Problem requirements:
Find the lines in the records below that contain "computer", and report each of them.

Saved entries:
※

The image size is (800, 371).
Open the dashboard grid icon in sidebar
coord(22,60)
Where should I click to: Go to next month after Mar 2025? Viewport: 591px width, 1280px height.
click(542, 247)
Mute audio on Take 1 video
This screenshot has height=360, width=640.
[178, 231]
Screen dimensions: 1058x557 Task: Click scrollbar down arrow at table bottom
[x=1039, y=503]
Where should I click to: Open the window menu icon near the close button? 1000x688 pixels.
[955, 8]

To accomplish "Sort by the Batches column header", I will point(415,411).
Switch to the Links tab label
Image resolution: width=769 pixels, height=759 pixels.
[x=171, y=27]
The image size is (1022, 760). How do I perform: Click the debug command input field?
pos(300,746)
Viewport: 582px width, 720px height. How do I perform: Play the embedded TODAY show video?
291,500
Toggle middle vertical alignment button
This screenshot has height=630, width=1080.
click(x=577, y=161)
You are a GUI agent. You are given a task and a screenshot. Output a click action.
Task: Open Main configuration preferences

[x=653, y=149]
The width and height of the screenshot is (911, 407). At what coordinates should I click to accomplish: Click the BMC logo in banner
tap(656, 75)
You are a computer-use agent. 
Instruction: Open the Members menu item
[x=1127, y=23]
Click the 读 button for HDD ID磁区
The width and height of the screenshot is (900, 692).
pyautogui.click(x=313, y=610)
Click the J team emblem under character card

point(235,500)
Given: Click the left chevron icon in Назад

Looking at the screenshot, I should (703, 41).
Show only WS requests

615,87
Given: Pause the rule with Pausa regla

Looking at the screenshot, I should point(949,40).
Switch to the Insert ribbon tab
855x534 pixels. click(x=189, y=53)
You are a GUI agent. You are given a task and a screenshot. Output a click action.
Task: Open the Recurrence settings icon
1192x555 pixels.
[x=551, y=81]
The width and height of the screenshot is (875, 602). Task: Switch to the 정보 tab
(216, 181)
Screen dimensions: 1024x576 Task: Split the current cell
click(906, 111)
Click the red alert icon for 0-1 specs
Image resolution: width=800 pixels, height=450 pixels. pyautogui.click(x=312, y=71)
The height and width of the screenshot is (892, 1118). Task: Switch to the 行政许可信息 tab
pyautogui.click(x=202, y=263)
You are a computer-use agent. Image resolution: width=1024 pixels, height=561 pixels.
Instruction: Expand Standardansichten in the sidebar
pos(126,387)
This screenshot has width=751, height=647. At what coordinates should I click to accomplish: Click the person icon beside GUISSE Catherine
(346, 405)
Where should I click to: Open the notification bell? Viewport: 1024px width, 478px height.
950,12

※

Exercise solution:
You are a computer-use agent. 
You are a computer-use agent. Image resolution: width=1024 pixels, height=561 pixels.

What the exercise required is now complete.